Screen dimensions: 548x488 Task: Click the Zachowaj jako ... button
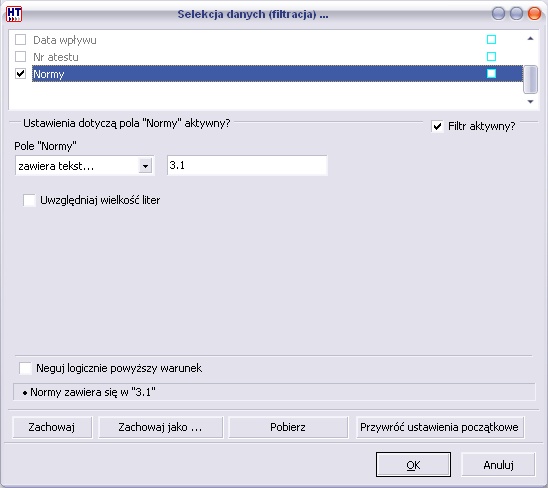[160, 427]
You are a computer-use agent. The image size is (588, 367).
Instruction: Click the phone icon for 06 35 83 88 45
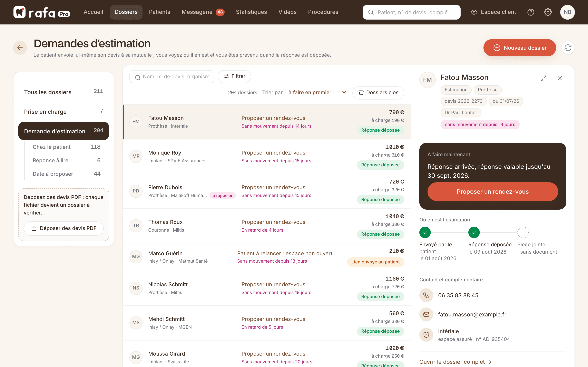click(426, 295)
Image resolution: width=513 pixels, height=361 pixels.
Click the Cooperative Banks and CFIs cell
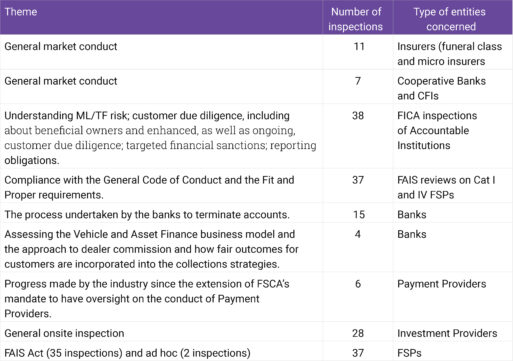441,88
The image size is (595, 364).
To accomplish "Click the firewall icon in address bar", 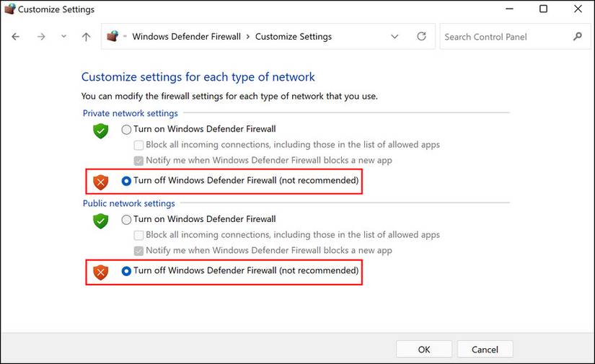I will pyautogui.click(x=113, y=37).
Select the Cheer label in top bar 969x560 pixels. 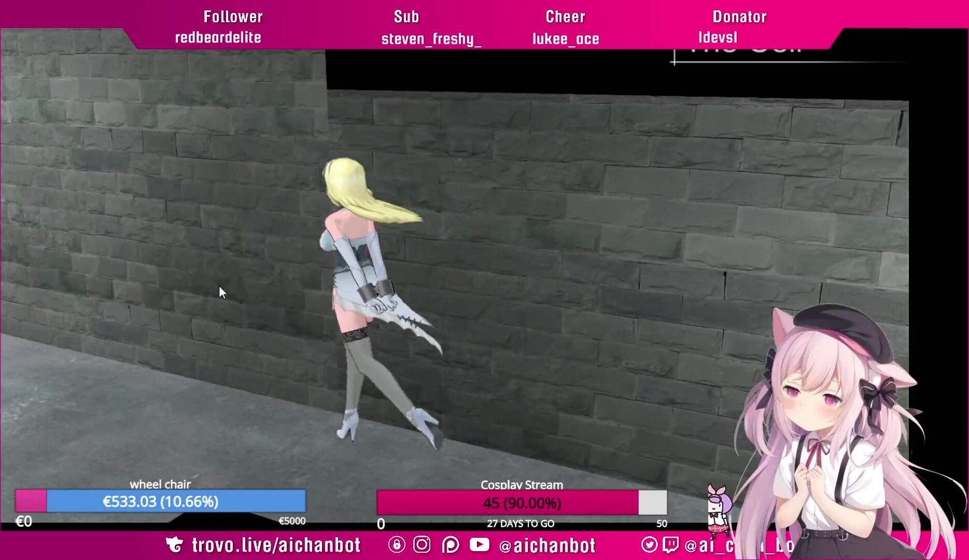pos(565,17)
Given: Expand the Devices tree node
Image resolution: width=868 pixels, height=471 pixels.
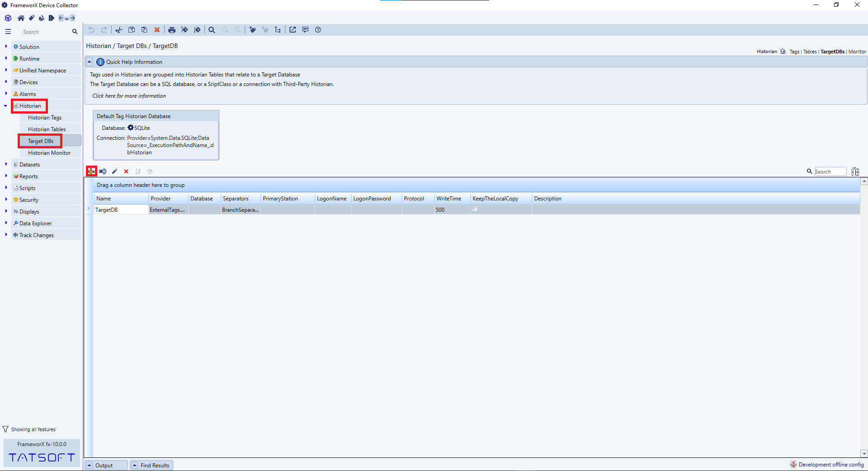Looking at the screenshot, I should click(6, 82).
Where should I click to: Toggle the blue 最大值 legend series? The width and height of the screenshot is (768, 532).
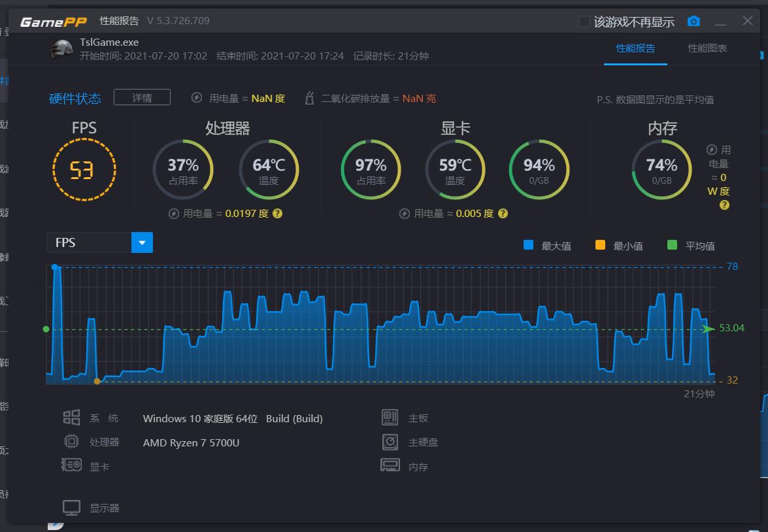(528, 246)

__________

Reproduce every line in the records above that contains the word "size".

You are a computer-use agent. The image size is (588, 367).
The image size is (595, 364).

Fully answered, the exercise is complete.